◆ **Exercise directions**
Locate the line containing "Given: Open Alarmkonfiguration" in the entries below, then retype it and every later line exactly, leaving out pictures.

------ Provided entries ------

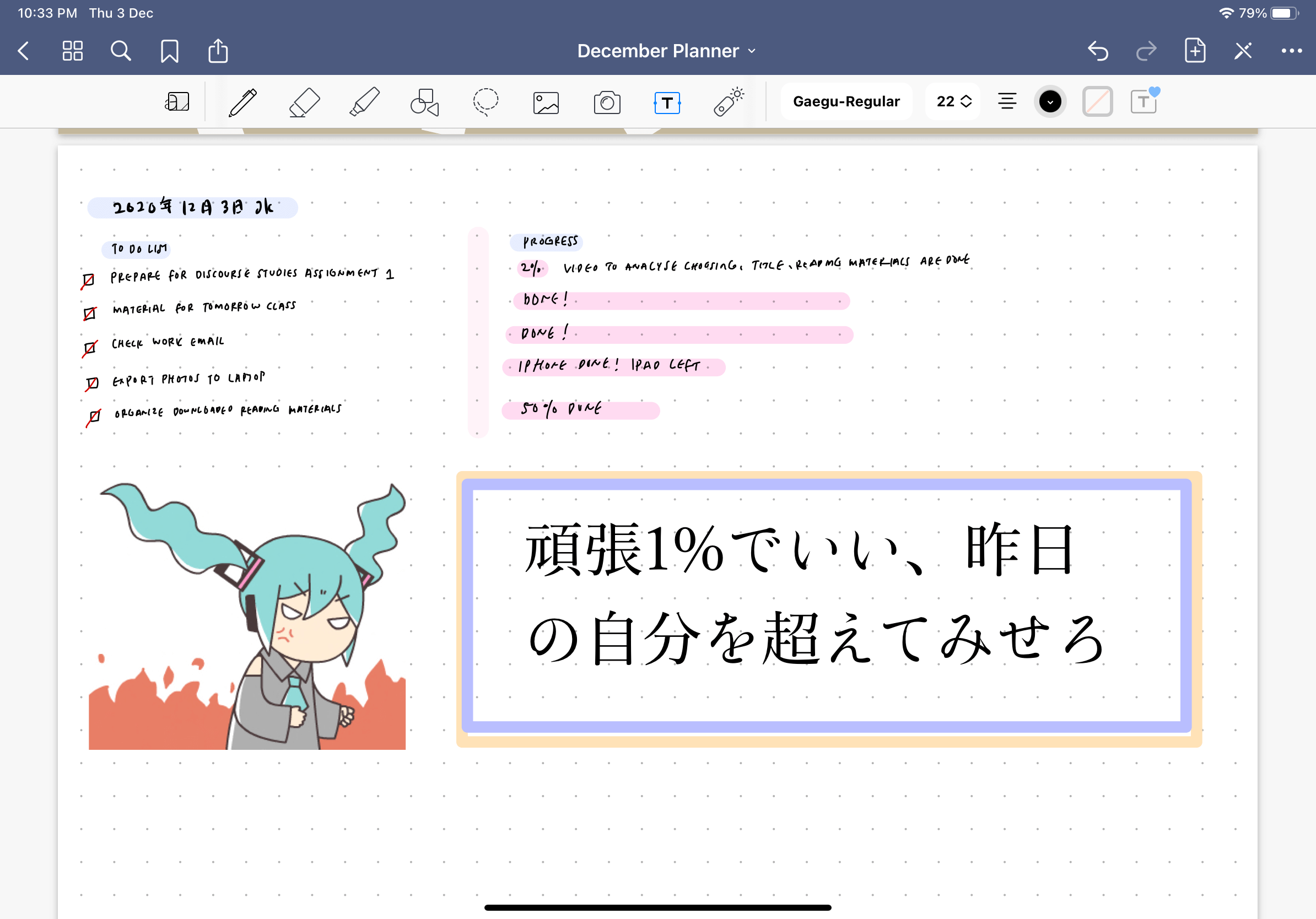Check off the Discourse Studies assignment task
The height and width of the screenshot is (919, 1316).
pos(89,279)
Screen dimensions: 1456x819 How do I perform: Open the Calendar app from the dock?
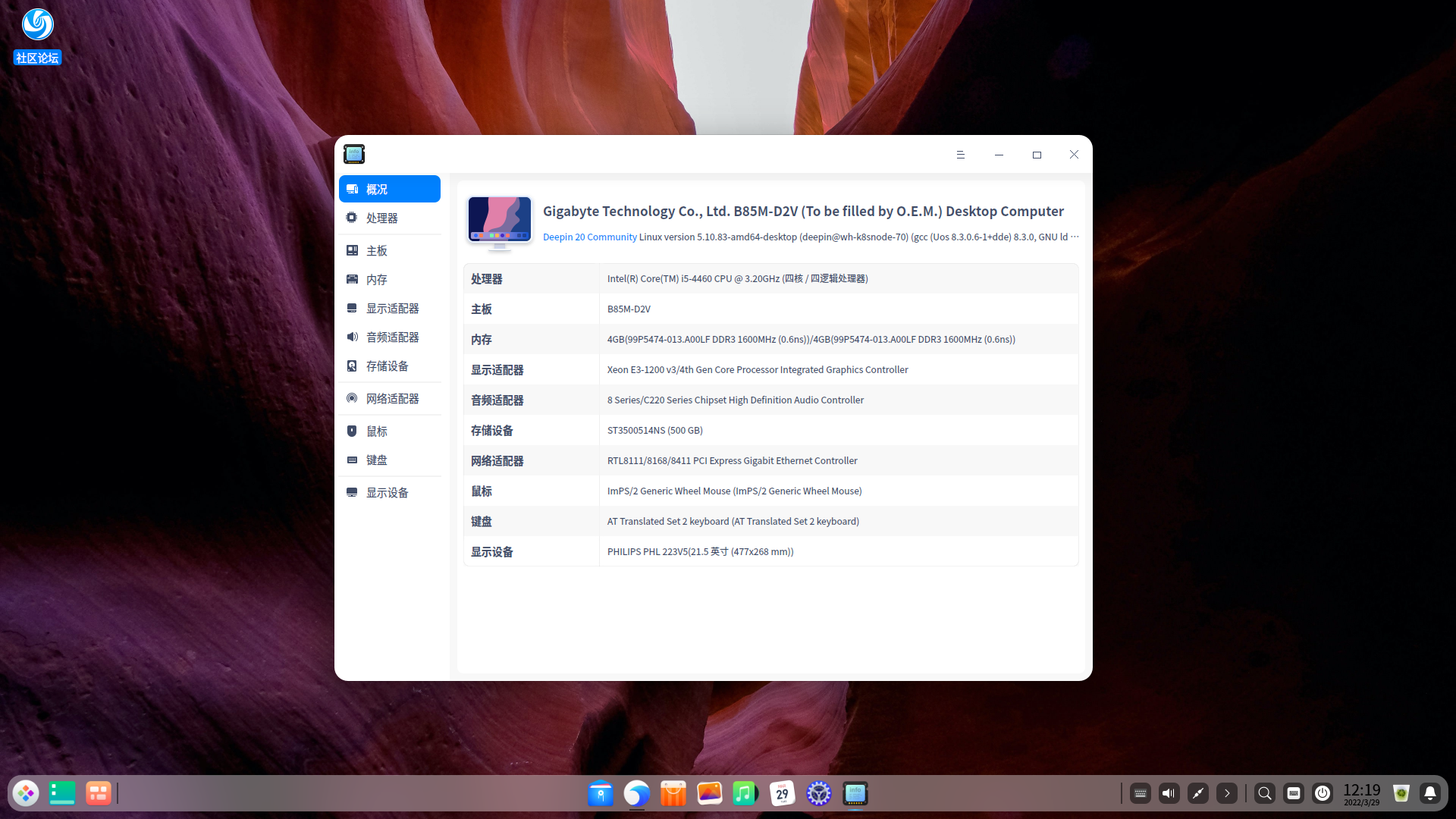tap(782, 793)
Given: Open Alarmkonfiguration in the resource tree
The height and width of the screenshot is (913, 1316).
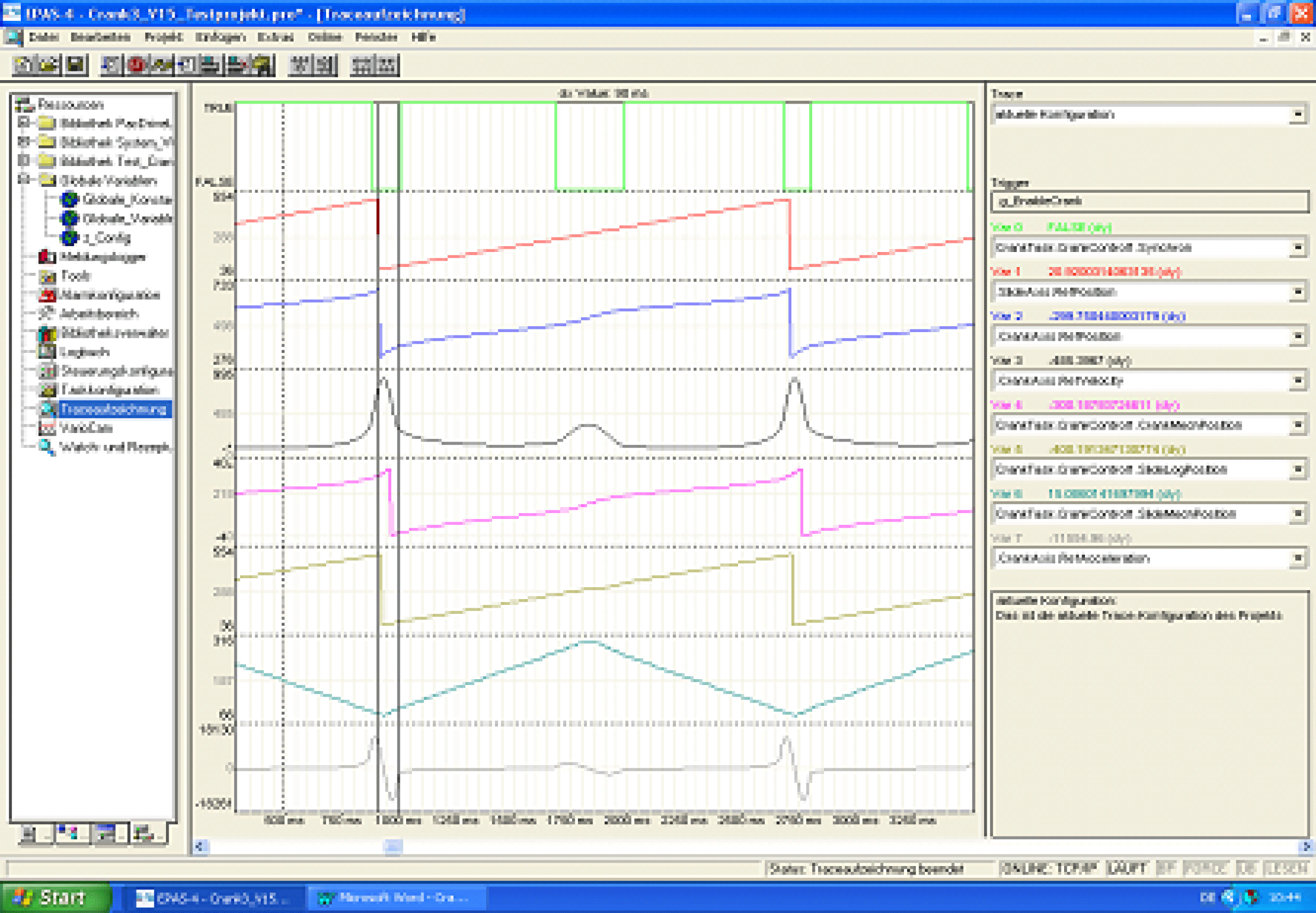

------

◆ **Output below**
Given: Open Alarmkonfiguration in the resource tree
The height and width of the screenshot is (913, 1316).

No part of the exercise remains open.